| Исходный текст |
В доме Политкаторжан на бывшей площади Революции в Ленинграде, ныне Троицкой, были общая столовая, детские комнаты (сейчас детский сад), медпункт, механическая прачечная, магазин. Культурный сектор включал библиотеку-читальню, музей каторги и ссылки, состоявший из нескольких зал, общие комнаты-гостиные, прогулочную террасу, выходившую на набережную Невы, солярий на крыше. Был в доме зал общих собраний [660] . Подобным образом был решен дом б. общества политкаторжан в Москве (арх. бр. Веснины) с развитым общественным сектором, залом собраний и библиотекой [661] .

| Предоставленные данные |
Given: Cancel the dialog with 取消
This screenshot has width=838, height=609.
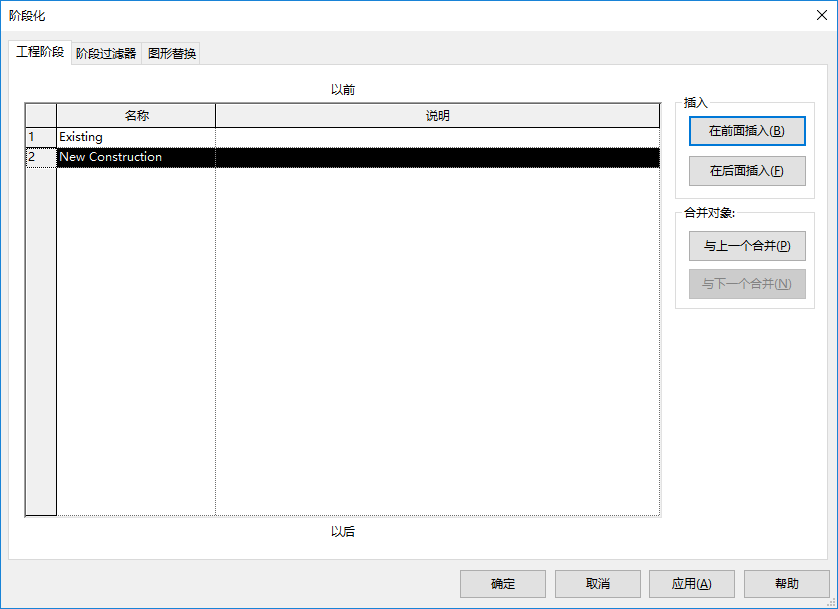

| Обязательные задания |
a) Переведите на английский язык предложение из текста о доме Политкаторжан: «В доме Политкаторжан на бывшей площади Революции в Ленинграде, ныне Троицкой, были общая столовая, детские комнаты (сейчас детский сад), медпункт, механическая прачечная, магазин.»
b) Перепишите отрывок текста о доме Политкаторжан между словами «В доме Политкаторжан» и «библиотекой [661] .» включительно, поменяв «библиотеку-читальню» на «читальный зал».
c) Допишите продолжение текста о доме Политкаторжан, начав после его последнего предложения.

| Ответы |
a) The House of Political Prisoners on the former Revolution Square in Leningrad, now Trinity Square, had a common dining room, children's rooms (now a kindergarten), a first-aid post, a mechanical laundry, and a shop.

b)
В доме Политкаторжан на бывшей площади Революции в Ленинграде, ныне Троицкой, были общая столовая, детские комнаты (сейчас детский сад), медпункт, механическая прачечная, магазин. Культурный сектор включал читальный зал, музей каторги и ссылки, состоявший из нескольких зал, общие комнаты-гостиные, прогулочную террасу, выходившую на набережную Невы, солярий на крыше. Был в доме зал общих собраний [660] . Подобным образом был решен дом б. общества политкаторжан в Москве (арх. бр. Веснины) с развитым общественным сектором, залом собраний и библиотекой [661] .

c)
Универсальность была чертой не только общественного здания, сложившегося в советской культуре, но и вообще советского учреждения, предприятия. Б.В. Марков, отмечал, что любое советское предприятие выполняло «организующие жизнь функции <….>, там распределялись путевки в санатории, жилье и разного рода премии. Но главное – это, конечно, собрания (комсомольские, партийные, трудовые и т. п.), на которых обсуждались не только производственные, но в основном идеологические, политические и даже семейные проблемы» [662] . В основе такой особой формы предприятия, полагает Б.В.Марков, лежал особый, внеэкономический, принцип взаимоотношений, основанный на «жертве» и «даре». Рабочие приносили себя в жертву обществу и получали ответный дар в форме «прожиточного минимума». Основной причиной сложения такой ситуации он считает, во-первых, опыт крестьянской общины как специфической формы коллективного существования, во вторых, опыт православия и христианского подвижничества.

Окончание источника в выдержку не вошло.